Cronenberg una vez más: la carne y sus demandas, sus revulsiones; la relación parasita del cuerpo humano con la tecnología; el deseo como posesión demoníaca y como contagio viral; la logia que busca potenciar la experiencia de la realidad. En este caso, vía Ballard, el tópico son los autos: su materialidad y su capacidad de atravesar espacio a gran velocidad y de volcar, de chocar, de destruir y destruirse, de destruirnos.

La película me atravesó con su incomodidad gozosa; la excitación y la perturbación que una vez más se cruzan las manos como se cruzan los estruendos de los paragolpes y los cristales reventando y el susurro serpentino de Deborah Kara Unger hablándote al oído.
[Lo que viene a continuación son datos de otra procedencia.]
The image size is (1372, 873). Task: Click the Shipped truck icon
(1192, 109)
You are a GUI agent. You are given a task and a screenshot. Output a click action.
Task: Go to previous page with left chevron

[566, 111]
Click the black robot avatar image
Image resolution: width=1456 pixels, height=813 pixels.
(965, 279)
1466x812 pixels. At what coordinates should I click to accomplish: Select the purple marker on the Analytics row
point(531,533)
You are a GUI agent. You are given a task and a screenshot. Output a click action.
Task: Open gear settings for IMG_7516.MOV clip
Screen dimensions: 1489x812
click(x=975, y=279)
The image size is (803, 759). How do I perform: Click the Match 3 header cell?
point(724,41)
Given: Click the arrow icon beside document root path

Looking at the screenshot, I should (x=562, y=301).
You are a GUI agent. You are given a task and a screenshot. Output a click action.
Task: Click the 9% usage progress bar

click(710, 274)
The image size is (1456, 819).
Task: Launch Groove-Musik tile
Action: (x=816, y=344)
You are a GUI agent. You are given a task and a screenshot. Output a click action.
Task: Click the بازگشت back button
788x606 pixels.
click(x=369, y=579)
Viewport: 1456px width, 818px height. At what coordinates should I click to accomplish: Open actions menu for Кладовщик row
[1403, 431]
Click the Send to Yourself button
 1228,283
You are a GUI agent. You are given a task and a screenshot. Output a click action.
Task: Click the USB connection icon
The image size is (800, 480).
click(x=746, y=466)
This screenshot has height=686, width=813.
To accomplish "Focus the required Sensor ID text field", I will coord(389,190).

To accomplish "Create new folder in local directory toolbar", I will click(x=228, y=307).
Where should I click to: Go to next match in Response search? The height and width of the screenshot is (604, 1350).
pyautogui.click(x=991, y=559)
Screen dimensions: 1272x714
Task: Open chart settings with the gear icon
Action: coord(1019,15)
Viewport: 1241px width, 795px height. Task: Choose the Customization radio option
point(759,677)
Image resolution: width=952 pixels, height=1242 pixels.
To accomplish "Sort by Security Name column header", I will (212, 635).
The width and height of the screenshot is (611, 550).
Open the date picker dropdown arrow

¿Dónde toca su borde el deseo con la violencia? ¿Cuán cerca está la destrucción del orgasmo?


Crash: un ensayo sobre la sexualidad humana, un pequeño paraíso freak, una isla lejana de lo políticamente correcto que mete el tenedor en el enchufe de la convención y suelta el voltaje de las experiencias extremas, de esa vraie vie, de esa intensidad sin mástil donde atarse.


Los placeres que rebalsan el dique de lo manejable, el dolor que sensibiliza el cuerpo entero como un relámpago que atraviesa el esqueleto, el riesgo que imprime la velocidad y llevar nuestro cuerpito animal al capricho del ritmo alocado de una máquina hasta el colapso, hasta el reviente. Hasta la descarga final donde el choque demoledor de la carrocería triturada se entremezcla con el último gemido.